IVAs may help redundant Habitat employees
Individual voluntary arrangements (IVAs) may help employees who become redundant as their firms run into trouble in the ongoing weak economic climate,…
Individual voluntary arrangements (IVAs) may help employees who become redundant as their firms run into trouble in the ongoing weak economic climate, something many Habitat staff could face.
Three of the troubled retailer’s London stores – at Tottenham Court Road, King’s Road and Finchley Road – have been bought up by Home Retail, the parent company of rivals Argos and Homebase.
However, as well as Home Retail declining to purchase the Westfield Shopping centre outlet, it has also decided against buying Habitat stores outside the capital and these have now gone into administration.

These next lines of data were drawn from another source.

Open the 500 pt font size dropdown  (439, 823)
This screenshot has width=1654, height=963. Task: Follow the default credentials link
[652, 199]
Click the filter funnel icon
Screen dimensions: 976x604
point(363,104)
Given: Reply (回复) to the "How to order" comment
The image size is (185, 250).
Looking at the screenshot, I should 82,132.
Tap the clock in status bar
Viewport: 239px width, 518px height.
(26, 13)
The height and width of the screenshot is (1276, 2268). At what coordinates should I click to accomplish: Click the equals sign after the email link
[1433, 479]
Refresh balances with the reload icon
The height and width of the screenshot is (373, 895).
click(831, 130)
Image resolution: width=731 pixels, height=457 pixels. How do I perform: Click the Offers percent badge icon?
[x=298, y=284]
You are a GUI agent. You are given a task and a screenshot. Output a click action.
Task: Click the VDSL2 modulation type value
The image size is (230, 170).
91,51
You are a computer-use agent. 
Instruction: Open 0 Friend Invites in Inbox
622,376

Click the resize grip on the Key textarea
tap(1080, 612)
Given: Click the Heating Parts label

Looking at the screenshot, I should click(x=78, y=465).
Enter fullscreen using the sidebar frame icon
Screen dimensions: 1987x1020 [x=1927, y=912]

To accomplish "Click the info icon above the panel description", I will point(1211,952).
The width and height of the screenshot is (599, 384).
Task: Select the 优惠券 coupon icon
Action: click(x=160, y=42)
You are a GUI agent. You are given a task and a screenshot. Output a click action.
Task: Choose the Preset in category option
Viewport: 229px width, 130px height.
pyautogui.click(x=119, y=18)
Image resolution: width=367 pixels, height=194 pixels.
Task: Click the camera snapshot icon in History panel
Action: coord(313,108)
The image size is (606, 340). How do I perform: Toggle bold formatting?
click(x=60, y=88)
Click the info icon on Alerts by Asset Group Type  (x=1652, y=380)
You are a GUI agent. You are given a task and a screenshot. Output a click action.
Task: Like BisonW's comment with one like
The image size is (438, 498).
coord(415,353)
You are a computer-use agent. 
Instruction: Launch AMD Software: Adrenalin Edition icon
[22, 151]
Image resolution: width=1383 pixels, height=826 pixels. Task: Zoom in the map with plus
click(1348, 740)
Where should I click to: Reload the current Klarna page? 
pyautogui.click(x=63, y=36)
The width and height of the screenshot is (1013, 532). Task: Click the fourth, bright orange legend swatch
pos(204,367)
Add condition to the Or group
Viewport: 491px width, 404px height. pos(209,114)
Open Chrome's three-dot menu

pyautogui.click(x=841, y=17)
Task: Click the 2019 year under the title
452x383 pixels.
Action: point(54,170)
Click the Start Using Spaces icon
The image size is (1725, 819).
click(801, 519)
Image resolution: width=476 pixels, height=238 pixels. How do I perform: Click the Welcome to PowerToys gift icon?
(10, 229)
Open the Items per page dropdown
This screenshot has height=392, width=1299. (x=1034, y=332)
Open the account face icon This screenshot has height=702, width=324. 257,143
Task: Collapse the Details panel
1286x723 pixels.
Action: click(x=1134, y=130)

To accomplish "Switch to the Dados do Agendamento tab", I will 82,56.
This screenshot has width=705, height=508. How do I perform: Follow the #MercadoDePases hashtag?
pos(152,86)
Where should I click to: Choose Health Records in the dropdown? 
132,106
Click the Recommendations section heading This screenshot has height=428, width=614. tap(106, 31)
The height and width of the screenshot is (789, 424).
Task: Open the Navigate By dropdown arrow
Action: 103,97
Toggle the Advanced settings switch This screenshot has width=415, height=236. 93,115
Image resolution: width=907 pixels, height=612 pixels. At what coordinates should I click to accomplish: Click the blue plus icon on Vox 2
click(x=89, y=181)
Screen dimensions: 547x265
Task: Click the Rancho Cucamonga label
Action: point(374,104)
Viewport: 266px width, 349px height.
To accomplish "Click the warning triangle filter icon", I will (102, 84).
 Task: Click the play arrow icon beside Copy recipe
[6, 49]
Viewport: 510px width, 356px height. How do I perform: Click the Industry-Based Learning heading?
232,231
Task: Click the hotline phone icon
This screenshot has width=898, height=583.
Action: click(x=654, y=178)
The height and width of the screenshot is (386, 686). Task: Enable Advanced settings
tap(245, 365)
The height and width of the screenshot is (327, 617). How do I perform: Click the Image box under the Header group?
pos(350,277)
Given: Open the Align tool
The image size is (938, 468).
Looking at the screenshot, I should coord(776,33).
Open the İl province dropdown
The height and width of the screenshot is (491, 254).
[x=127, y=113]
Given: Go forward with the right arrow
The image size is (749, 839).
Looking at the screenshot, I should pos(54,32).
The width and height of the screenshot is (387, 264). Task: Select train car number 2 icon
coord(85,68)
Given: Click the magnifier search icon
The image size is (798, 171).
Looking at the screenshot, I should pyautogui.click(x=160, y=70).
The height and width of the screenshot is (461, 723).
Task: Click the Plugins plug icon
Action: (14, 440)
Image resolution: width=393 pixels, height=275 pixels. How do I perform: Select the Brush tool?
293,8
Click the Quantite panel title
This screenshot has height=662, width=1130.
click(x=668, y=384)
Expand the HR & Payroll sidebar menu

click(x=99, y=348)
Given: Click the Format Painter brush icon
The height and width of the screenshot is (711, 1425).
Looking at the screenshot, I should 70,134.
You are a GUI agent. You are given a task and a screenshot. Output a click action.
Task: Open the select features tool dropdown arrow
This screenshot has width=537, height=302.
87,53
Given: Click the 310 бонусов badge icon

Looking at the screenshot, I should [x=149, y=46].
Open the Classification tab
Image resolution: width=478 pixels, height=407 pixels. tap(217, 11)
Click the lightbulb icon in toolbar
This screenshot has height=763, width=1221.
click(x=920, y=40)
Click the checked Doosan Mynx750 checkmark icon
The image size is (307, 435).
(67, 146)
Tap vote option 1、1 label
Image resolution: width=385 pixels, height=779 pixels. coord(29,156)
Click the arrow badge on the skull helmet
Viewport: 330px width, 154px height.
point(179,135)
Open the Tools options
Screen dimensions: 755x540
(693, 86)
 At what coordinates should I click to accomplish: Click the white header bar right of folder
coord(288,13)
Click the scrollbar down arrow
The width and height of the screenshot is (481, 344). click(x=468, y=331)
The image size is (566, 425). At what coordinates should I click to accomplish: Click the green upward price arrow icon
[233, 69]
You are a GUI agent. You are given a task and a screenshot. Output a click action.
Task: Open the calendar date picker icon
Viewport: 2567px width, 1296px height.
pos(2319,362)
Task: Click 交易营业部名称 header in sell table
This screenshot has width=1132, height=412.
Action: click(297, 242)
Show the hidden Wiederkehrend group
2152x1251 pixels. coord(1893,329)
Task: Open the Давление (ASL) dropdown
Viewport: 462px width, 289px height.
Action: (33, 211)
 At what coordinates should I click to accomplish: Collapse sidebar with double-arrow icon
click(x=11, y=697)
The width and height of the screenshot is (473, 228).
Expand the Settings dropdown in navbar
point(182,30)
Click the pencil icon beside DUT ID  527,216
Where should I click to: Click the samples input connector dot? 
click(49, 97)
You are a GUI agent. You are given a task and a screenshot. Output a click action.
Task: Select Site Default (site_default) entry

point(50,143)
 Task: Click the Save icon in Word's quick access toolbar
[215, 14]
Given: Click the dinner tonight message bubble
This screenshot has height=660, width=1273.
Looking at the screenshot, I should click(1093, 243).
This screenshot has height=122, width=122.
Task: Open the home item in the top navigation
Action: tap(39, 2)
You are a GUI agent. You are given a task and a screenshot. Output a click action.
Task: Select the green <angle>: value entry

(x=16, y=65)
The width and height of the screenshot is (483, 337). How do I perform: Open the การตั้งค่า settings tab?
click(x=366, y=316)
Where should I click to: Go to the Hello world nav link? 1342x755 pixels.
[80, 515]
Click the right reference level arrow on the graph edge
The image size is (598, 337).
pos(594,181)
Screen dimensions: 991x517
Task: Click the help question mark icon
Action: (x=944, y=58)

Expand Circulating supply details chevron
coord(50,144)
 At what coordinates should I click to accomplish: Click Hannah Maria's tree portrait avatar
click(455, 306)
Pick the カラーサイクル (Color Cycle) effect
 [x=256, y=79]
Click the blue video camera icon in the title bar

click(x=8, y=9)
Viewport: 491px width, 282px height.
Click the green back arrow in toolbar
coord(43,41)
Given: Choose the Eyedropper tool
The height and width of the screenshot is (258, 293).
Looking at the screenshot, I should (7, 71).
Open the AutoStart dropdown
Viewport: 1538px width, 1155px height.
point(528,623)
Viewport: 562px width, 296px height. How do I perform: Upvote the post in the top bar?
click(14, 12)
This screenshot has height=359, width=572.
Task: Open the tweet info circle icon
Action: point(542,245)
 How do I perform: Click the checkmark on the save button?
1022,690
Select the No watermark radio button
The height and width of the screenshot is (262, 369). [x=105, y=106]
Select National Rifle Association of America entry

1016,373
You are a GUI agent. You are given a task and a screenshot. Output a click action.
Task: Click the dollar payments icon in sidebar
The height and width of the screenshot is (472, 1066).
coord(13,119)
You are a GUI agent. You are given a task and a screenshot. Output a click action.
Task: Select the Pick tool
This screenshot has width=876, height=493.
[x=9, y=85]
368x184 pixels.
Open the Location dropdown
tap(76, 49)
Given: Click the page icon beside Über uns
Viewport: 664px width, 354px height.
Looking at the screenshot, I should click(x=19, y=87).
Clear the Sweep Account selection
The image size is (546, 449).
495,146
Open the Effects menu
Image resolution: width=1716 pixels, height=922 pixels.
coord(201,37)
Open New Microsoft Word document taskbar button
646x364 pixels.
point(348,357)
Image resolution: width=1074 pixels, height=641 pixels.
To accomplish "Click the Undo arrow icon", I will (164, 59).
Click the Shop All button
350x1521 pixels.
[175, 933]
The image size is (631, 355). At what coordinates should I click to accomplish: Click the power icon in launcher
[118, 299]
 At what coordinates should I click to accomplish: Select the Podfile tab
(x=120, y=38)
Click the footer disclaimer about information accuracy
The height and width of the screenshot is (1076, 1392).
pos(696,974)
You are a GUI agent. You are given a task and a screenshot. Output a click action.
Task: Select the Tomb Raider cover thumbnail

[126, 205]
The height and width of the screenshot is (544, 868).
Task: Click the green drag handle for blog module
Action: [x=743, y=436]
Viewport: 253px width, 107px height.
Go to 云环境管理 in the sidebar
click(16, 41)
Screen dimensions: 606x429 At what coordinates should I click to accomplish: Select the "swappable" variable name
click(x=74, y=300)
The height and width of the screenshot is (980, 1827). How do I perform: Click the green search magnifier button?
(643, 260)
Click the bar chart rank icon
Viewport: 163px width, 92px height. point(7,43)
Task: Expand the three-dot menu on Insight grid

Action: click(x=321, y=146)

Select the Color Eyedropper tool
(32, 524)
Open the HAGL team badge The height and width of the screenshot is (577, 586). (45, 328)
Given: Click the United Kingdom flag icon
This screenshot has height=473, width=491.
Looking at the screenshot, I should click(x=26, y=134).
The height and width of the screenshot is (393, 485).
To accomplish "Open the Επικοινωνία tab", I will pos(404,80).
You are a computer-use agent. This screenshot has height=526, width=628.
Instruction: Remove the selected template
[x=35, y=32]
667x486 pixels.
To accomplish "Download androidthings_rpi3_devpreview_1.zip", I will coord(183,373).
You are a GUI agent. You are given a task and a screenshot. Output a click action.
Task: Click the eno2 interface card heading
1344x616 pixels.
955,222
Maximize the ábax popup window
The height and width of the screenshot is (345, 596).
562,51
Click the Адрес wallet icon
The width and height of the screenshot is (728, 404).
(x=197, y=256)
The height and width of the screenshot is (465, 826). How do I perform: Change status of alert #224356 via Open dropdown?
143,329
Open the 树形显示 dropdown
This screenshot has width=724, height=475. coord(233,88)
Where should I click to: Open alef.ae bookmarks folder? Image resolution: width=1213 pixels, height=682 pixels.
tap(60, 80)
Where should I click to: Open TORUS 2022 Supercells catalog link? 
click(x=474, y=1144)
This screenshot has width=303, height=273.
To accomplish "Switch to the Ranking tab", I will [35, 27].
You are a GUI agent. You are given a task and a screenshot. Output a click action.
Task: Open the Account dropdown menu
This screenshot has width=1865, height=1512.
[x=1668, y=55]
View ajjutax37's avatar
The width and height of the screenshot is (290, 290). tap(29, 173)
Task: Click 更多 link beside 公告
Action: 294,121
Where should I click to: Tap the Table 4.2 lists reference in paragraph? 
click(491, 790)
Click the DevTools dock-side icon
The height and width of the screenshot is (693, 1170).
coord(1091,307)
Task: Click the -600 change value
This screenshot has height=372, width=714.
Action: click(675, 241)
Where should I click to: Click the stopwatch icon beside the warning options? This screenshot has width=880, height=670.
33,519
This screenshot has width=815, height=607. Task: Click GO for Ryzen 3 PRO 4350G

For the employees, this means 100 London store jobs are safe, along with 50 back office and design positions, but the future is uncertain for the 750 workers based elsewhere in the UK.
If some or all of these people lose their jobs, the result could be that many of them who have debts are left unable to pay back what they owe, either because of unemployment or their next jobs being part-time or paying less.
People unable to pay debts may seek an IVA because, although it is a form of insolvency, it enables debt to be cut by freezing interest and agreeing a reduce level of repayments, which must be kept up for a period of up to five years after which anything left is written off.
If Habitat workers do lose their jobs, this may add to the number of jobseeker’s allowance claimants.
Although the headline unemployed total fell by 88,000 to 2.43 million in the three months to April, the tally of people claiming benefit rose by 19,600 in May to 1.49 million.